Oldenburg/Hannover - Selbst für einen OTeV II in Bestbesetzung wäre es schwer geworden, die Siegesserie des HTV Hannover zu beenden. Ersatzgeschwächt waren die Oldenburger (2:4 Punkte/4. Rang) trotz guter Leistungen der Nachrücker aus der „Dritten“ chancenlos und unterlagen dem Team aus der Landeshauptstadt (6:0/1.) mit 1:8.
Für den einzigen Punkt sorgte nach anfänglicher Nervosität der erst 14-jährige Ben Gorka (7:6, 6:3 gegen den körperlich überlegenen Mika Scharrenweber). „Hervorragendes Debüt – er hat sich auch sehr gut führen lassen, da macht das Coachen Spaß“, lobte Trainer Daniel Greulich.
Im Duell mit dem seit Juli 2021 im Sommer ungeschlagenen Aufsteiger hinterließ wie schon vor einer Woche beim 4:5 in Rotenburg (6:0/2.) der 17-jährige Gary Gerr einen starken Eindruck. „Sein Gegner war zwar nur zwei Jahre älter, aber das macht in diesem Alter noch viel aus“, meinte Greulich nach dem 7:5, 4:6, 9:11 gegen Alexander Popadic, bei dem Gerr zwei Matchbälle ungenutzt gelassen hatte.
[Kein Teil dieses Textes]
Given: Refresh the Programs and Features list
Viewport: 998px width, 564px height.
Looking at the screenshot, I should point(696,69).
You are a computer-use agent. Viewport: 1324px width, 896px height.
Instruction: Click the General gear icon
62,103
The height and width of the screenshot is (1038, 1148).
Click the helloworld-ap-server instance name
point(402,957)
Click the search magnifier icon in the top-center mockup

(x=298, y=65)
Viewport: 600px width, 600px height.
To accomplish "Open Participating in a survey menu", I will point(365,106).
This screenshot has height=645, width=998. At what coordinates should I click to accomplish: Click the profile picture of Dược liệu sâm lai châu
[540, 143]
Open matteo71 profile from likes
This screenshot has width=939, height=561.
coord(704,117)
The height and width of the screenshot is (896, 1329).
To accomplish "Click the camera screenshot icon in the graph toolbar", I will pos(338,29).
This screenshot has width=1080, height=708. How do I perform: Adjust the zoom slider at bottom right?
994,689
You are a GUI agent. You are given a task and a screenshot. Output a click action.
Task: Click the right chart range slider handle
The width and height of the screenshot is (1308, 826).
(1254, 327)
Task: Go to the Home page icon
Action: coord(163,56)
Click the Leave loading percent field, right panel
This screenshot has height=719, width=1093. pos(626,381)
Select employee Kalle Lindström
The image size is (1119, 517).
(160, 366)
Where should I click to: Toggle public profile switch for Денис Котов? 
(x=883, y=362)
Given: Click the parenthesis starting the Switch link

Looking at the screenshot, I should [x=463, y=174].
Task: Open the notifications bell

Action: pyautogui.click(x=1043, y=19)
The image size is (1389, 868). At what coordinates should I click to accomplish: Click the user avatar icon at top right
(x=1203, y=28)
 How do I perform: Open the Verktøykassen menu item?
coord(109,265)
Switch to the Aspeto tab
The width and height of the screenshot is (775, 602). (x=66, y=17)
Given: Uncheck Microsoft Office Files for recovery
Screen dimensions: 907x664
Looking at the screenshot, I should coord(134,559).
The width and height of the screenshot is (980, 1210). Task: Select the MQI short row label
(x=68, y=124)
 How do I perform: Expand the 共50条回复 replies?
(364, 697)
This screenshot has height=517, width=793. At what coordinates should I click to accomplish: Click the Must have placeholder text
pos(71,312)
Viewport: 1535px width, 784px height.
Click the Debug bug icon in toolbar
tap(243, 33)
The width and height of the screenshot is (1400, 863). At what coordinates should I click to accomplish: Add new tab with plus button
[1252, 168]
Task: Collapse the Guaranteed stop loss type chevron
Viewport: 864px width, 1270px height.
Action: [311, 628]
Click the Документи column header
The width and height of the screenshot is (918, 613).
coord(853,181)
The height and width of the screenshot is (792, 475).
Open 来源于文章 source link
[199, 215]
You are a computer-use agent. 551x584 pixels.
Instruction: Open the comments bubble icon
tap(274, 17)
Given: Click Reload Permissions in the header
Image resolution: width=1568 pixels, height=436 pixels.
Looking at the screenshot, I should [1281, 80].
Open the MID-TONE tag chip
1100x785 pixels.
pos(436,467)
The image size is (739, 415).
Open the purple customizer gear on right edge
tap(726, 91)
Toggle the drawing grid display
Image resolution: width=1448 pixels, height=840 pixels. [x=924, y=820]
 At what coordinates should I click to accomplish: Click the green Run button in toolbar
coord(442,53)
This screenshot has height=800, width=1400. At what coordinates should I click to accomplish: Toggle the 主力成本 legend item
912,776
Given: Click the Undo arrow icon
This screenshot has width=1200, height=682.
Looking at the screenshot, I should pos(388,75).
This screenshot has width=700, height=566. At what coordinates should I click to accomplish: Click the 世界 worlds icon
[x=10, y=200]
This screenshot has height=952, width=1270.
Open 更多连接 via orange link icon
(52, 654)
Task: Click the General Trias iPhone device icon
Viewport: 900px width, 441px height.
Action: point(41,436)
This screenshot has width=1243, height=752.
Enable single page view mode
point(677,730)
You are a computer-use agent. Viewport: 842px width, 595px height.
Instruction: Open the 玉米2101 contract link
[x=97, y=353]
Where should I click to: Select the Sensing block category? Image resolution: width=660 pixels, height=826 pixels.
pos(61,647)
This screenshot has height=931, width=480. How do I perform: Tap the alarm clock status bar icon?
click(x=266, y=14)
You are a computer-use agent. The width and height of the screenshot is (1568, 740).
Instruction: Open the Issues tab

Gegen den Zwillingsbruder Philippe Popadic startete Noel Schöne als zweiter OTeV-II-Debütant stark, verlor aber 6:1, 2:6, 2:10. Arkadiy Kharenko (3:6, 2:6 gegen Lleyton Ritter) und Kai von der Assen (1:6, 4:6 gegen Andre Kock) suchen weiter ihre Form. Da Ole Heine stark erkältet William McLennaghan 4:6, 4:6 unterlag, war das Spiel vor den Doppel-Partien entschieden.
Gerr/Schöne (0:6, 2:6 gegen McLennaghan/Kock), Kharenko/Gorka (1:6, 4:6 gegen P. Popadic/Scharrenweber) und Heine/von der Assen (Aufgabe bei 3:3 gegen A. Popadic/Ritter) verpassten eine Ergebniskorrektur. „Nun muss unser Ziel sein, möglichst schnell den Klassenerhalt zu sichern“, sagte Greulich und zeigte sich in der Hinsicht mit Verweis auf die zurückkehrenden US-College-Spieler Marlon Wilken und Henry Dornbusch „optimistisch“.